Quando uma pessoa comete suicídio é comum pensar primeiro na vítima. Mas como é possível trabalhar o luto de familiares nestes casos?

O luto por suicídio tem características próprias. Um dos pontos que a gente precisa observar é como foi que a morte aconteceu. A morte aconteceu de uma forma inesperada? Estava doente? Foi sem preparo? Foi violenta? O luto dos que perderam entes queridos por suicídio traz algumas características. A que aparece com muita força é o sentimento de culpa.

Agora, na situação da pandemia, a perda de alguém por covid traz alguns elementos relacionados ao sentimento de culpa também. O suicídio traz perguntas como: será que poderia ter feito algo diferente? Será que poderia ter visto algo e não vi? Muitas vezes, são essas as perguntas que os enlutados escutam das pessoas.

Grupos de apoio ajudam muito no luto por suicídio porque é uma oportunidade de estar com outras pessoas, ouvir outras pessoas e perceber que isso não acontece só com ele e entender qual o processo do luto por suicídio.

Pelo menos 13 mil pessoas todos os anos morrem vítimas de suicídio. A campanha Setembro Amarelo busca diminuir esses índices. Qual a importância dessa campanha?

O Setembro Amarelo é um fenômeno de engajamento. Nem sempre é preventivo, infelizmente. Muitas vezes os profissionais da área ficam preocupados. Não se deve tornar o Setembro Amarelo em uma campanha de marketing amarelo, como a gente chama.

Quero aproveitar a oportunidade para trazer uma informação muito importante sobre uma informação errada que tem sido veiculada há muito tempo nos setembros amarelos. As pessoas quando disponibilizam essa informação, não se dão conta do que elas estão falando para os enlutados.

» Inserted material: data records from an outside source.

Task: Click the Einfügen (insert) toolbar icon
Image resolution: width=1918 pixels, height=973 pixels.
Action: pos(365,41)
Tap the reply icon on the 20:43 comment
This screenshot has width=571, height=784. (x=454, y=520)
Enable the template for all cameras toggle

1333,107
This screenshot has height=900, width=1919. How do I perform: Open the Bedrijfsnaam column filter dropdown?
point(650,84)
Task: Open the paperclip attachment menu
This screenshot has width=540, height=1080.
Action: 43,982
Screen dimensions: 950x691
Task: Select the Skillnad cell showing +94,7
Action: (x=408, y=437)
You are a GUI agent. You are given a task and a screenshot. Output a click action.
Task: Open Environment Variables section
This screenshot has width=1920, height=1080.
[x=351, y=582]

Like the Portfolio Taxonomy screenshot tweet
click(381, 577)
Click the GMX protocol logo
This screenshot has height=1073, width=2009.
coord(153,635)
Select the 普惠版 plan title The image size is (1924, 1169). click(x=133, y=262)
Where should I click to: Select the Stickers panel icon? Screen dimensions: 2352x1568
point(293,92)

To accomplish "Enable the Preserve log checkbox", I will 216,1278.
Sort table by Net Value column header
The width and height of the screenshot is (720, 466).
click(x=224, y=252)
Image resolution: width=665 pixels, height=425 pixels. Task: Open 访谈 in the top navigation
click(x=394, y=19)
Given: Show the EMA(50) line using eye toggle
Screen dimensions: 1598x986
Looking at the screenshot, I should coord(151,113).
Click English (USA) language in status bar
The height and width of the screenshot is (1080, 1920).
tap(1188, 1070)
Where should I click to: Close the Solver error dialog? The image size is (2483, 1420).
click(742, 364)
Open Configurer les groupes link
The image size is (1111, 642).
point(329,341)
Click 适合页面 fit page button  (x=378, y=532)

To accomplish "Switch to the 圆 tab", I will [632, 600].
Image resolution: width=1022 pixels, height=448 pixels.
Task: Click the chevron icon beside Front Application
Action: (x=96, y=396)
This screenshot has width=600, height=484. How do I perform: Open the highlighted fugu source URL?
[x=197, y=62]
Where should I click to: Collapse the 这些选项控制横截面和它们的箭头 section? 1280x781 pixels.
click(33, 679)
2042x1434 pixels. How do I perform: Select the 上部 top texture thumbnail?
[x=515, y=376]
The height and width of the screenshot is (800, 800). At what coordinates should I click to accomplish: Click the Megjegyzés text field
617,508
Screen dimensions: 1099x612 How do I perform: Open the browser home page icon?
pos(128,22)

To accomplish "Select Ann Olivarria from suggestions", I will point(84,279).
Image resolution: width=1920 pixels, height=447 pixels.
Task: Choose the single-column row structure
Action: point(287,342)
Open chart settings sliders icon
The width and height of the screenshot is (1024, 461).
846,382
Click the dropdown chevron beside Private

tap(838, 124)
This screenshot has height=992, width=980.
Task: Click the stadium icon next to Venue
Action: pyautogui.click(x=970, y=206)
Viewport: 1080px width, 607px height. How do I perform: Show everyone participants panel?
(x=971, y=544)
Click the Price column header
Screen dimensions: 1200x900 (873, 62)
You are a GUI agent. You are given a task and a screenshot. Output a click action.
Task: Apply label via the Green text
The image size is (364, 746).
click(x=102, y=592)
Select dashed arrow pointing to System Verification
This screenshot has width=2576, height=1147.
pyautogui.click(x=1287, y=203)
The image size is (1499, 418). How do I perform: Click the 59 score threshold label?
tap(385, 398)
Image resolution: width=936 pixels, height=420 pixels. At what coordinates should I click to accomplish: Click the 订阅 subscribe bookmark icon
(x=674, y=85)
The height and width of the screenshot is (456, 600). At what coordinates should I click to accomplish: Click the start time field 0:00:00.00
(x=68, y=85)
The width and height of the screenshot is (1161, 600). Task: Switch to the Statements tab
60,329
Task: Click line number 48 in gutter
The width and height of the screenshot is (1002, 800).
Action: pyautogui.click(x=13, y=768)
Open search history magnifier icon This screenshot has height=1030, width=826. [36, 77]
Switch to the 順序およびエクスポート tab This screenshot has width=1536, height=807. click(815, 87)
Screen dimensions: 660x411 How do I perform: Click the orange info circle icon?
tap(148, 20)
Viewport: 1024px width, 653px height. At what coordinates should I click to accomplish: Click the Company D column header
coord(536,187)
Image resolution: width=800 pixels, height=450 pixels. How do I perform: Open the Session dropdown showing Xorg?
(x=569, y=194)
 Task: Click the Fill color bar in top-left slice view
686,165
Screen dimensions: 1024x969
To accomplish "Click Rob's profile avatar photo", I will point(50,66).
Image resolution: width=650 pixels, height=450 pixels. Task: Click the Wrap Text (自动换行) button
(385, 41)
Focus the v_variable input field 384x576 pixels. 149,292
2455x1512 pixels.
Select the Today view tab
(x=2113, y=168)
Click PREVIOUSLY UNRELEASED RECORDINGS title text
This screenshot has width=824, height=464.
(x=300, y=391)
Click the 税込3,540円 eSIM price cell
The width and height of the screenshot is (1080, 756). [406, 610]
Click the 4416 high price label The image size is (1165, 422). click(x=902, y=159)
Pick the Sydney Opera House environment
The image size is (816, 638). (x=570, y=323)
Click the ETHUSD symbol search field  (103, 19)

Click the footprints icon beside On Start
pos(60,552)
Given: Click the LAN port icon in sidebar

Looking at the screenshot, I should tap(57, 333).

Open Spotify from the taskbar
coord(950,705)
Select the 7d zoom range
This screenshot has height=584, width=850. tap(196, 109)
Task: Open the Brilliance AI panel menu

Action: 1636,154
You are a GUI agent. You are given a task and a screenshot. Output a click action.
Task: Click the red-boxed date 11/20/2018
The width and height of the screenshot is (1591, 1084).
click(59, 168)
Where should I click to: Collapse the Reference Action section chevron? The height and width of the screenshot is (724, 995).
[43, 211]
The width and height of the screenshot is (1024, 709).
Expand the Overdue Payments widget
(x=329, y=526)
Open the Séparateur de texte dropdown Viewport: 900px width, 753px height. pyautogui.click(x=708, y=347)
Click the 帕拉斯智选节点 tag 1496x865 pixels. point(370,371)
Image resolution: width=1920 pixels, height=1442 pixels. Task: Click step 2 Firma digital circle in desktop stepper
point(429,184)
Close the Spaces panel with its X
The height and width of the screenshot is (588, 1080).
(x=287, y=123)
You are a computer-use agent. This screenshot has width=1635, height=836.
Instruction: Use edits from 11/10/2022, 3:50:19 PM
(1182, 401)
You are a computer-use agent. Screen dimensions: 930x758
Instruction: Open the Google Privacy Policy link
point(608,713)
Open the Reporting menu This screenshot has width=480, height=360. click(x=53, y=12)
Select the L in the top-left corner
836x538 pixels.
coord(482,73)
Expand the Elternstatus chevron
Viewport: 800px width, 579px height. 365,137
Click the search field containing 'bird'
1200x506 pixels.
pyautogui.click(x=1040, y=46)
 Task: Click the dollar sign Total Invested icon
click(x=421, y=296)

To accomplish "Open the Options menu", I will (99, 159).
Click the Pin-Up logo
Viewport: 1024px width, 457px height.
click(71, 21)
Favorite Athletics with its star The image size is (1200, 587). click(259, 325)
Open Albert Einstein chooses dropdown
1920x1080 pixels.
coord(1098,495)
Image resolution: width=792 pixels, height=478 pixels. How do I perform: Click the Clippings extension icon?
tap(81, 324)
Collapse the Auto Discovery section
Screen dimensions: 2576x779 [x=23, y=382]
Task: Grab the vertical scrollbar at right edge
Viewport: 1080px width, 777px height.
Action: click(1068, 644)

Existe um dado muito repetido: “A cada 10 pessoas que morreram por suicídio nove poderiam ter sido evitados”.  Isso significa para um enlutado que ele faz parte dos 10% que não viram, não fizeram, não salvaram, não perceberam, não cuidaram. Entendem que falharam e por isso não conseguiram evitar que o suicídio acontecesse. Essa informação foi distorcida ao longo do tempo e não pode ser vista fora de um contexto.

Esse dado veio a partir de uma pesquisa feita em prontuários de pessoas que haviam falecido por suicídio. Nesses prontuários foram identificados possíveis sinais de que essas pessoas estavam em sofrimento e de que, portanto, poderia ter um suicídio em curso. Mas veja que o diagnóstico foi feito após a perda e não enquanto a pessoa estava viva.

Muitos enlutados quando perdem alguém se lembram de fatos ou comportamentos que poderiam indicar sofrimento ou que algo estivesse acontecendo, mas que não foi percebido na época. Por isso, esse dado não pode ser comunicado dessa forma. A não ser dentro de uma discussão onde possa se trazer esse conceito e de adoecimento psíquico. Mas a gente não pode divulgar essa informação no Setembro Amarelo de um jeito tão superficial e tão raso. Não é assim que acontece.

O Setembro Amarelo precisa crescer, não no sentido de quantidade de informações, ele cresceu muito nos últimos anos e tem muitas pessoas falando sobre o tema em setembro. Para os enlutados é um mês muito difícil. Sou muito grata por estar aqui trazendo essas informações quase como uma porta voz dos enlutados, principalmente com relação a essa informação dos 90%. Quem puder passar isso para frente já vai ser de grande valia.